Input |
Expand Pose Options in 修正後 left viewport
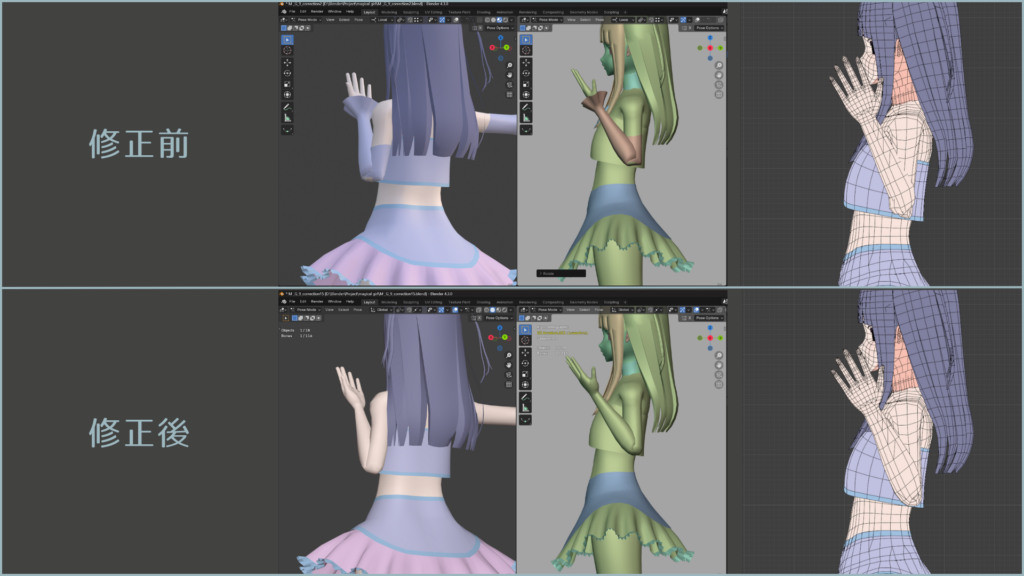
---
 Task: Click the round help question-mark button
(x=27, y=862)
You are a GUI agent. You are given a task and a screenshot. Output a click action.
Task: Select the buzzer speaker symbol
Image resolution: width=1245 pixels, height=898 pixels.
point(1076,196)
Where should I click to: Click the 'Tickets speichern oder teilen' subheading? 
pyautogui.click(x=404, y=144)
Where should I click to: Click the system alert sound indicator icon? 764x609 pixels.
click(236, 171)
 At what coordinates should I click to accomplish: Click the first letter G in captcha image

Task details | Nothing should appear in the answer except the lines above from the line with "Where should I click to: Click the system" through the line with "At what coordinates", both included, written out exactly.

Result of the exercise |
Where should I click to: Click the system alert sound indicator icon? 764x609 pixels.
click(236, 171)
 At what coordinates should I click to accomplish: Click the first letter G in captcha image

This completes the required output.